The limitations of the study are its retrospective character, selection bias due to the choice of the biopsy type by the surgeon, evaluation of the results from only one center, and only one of the different types of stereotactic biopsies was used. In our department, we routinely use microforceps for stereotactic biopsies. We used side-cutting needle and spiral needle in only a few specific cases in other areas. In the ventricular area we prefer to use microforceps because the side-cutting needle requires a longer trajectory which increases the risk of puncture the ependyma. There is not enough evidence to conclude that one tool is significantly better than the other. Nevertheless, we cannot exclude that the choice of biopsy method affects the results. Kreth et al. in 2001 [17] published a very low complication rate and very high diagnostic rate using microforceps.

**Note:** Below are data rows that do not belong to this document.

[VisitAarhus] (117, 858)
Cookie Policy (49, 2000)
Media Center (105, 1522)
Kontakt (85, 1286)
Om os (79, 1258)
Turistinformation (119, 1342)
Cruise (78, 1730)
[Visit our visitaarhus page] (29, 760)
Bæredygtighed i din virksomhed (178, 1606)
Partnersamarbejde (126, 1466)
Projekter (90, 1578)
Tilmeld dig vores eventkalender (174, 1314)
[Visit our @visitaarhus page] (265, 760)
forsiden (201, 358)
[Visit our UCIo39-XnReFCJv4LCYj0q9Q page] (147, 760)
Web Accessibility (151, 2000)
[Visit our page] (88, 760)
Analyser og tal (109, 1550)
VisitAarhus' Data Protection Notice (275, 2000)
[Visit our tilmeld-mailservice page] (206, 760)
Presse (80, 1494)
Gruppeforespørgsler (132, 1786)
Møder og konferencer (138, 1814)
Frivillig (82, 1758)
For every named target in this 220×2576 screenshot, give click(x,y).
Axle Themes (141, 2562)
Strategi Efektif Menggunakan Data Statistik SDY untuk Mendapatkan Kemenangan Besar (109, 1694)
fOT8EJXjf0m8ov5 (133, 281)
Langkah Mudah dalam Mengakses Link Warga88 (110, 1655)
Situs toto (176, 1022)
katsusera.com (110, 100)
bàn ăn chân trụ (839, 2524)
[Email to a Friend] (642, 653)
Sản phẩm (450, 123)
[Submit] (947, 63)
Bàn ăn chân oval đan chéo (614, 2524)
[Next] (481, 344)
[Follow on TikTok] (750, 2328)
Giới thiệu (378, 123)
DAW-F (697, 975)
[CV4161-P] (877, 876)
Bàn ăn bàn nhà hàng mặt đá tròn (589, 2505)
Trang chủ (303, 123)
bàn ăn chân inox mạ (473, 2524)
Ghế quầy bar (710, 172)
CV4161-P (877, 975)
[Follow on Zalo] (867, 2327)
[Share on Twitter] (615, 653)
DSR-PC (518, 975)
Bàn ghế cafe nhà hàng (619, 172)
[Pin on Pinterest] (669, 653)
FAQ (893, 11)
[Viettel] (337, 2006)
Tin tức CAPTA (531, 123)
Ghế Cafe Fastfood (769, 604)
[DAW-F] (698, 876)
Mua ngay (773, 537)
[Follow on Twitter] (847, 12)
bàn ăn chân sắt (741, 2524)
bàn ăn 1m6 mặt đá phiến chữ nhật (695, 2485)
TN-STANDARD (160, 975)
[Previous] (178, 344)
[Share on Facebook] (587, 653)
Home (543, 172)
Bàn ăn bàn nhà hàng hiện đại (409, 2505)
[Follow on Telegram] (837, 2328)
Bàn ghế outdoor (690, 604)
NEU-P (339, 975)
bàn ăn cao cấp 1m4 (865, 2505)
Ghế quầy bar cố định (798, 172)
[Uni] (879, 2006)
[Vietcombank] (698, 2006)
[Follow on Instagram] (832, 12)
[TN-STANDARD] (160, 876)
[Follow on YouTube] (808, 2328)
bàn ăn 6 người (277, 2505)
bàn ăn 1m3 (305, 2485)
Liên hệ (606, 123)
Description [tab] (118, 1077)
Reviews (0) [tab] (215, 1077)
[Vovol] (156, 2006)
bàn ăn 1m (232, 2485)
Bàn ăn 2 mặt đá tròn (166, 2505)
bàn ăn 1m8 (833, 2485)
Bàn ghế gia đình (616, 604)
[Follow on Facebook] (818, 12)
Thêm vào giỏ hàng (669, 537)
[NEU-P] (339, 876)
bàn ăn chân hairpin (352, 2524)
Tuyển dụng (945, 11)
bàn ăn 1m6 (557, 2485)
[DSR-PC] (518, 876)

On the other hand the use of a side-cutting needle has been reported more frequently in recent years, but this trend is not supported by scientific evidence, but only by some opinions [21]. We can only find a comparison of tissue collection methods in a very small study of AIDS patients [13] and of dead pig brains [25]. In meta-analyzes [9, 11, 15] and systemic review [22] the results were not compared depending on the method of tissue collection during stereotactic biopsies. The neurosurgeons participating in this study usually perform frame-based biopsies, instead of navigational, frameless biopsies. Consequently, only frame-based cases were included in the stereotactic biopsy group. However, the results are likely generalizable to all types of stereotactic biopsies, as previous studies confirmed that effectiveness and safety are not significantly different between stereotactic frameless and frame-based needle biopsies [6, 19, 23, 26].

Conclusions

The mortality rate was higher after biopsies of intracranial tumors involving the ventricles than after biopsies of all intracranial tumors (in any location). The rates of total nondiagnostic biopsies and complications after endoscopic and stereotactic brain biopsies in the ventricle area were similar. The only possible, but not fully confirmed, advantage of endoscopic biopsies over stereotactic biopsies is the ability to simultaneously treat hydrocephalus and thereby shorten the time for determining the pathologic diagnosis and treating hydrocephalus.